One of the most interesting parts of the story was the Iron King and his part of the NeverNever.  The idea of something like this, constructed of technology and metal, is frightening and creepy.   One of the things that I think makes the world of faery appealing is that so often, we associate it with Nature, with the green and growing, and the organic.  Having something Matrix-esque blooming like some nasty fungus within the world of the NeverNever is distasteful.  However, the idea that this is what is happening in this story is fascinating, and it gave a new element to a story that I thought was going to be predictable.

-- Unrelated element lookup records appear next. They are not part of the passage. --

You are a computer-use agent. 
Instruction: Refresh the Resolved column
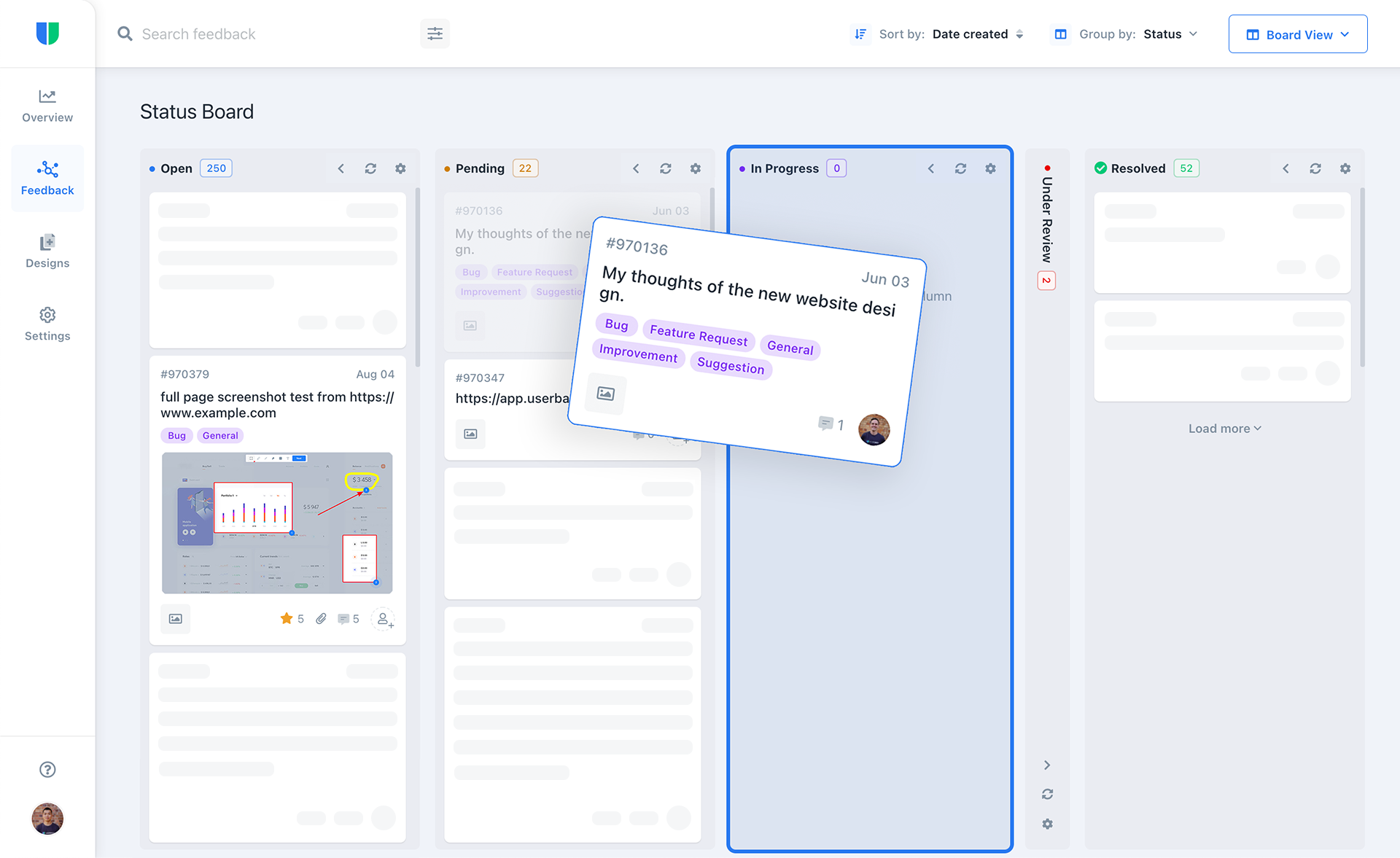tap(1315, 168)

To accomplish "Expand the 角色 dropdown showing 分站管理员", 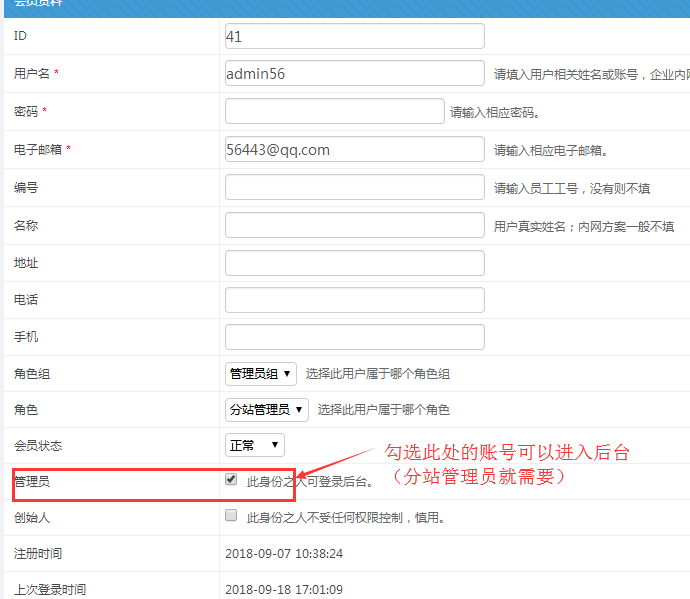I will (x=266, y=409).
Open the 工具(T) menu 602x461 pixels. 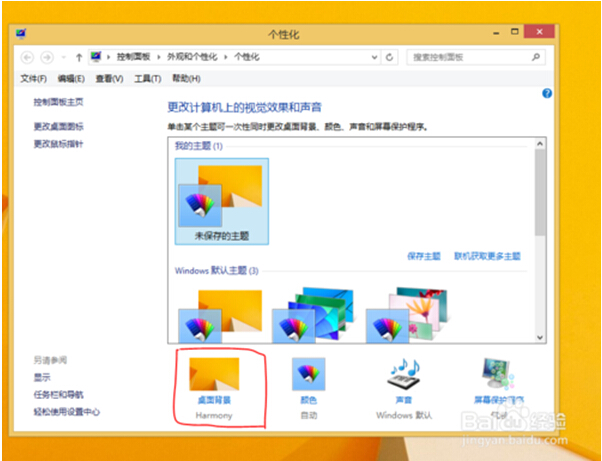pyautogui.click(x=148, y=78)
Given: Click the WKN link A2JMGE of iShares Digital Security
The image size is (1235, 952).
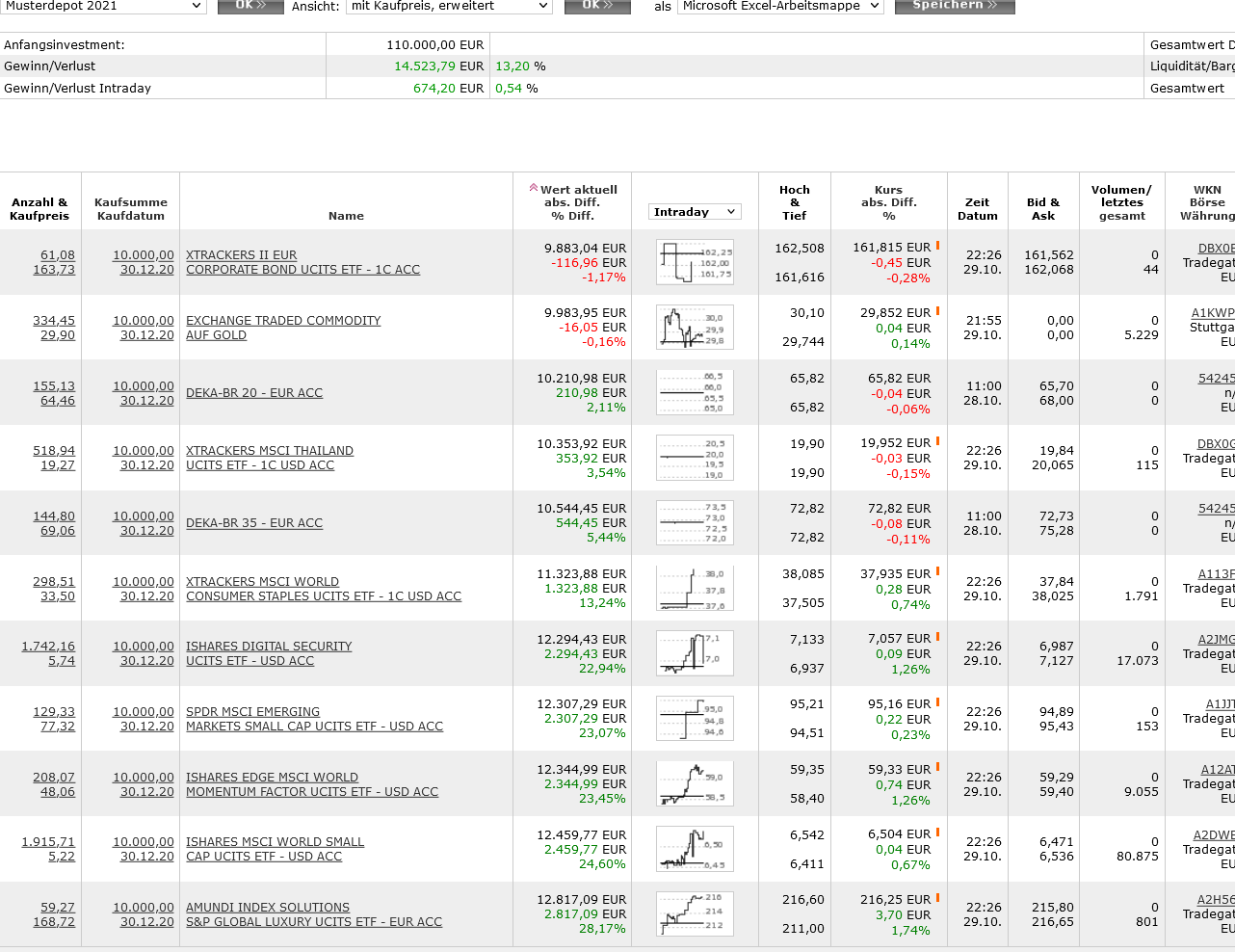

And then, too suddenly, I was at the end of the book.  And yes, I let out a few little curse words --- because I will now need to wait until August, 2010 to read the next book and continue the story.   Argh!!!!!    But that means it was a good book; if I didn't care when I reached the end of it, it would mean I hadn't enjoyed the ride.   

And one last note -- I mentioned that little pet peeve I had about characters always being beautiful....    it's just this:  I understand the whole point of having cool characters who look great because as readers, we can all imagine ourselves as the character, etc etc etc.  I know that.   However....  I always find it a little refreshing to have a main female character who isn't thin, pretty, great hair, smart....   give me a girl who's smart and maybe has quirky looks.  Give her great hair, but a big nose.  Make her smart, but 10 pounds overweight.   After all, as much as I sometimes love to imagine myself in the place of a character who is thin, pretty, smart, and has great hair, I like it when I come across a female character who has a few flaws, and who is more real because of them.     Ok -- done with this rant for now.    On to the next book!!!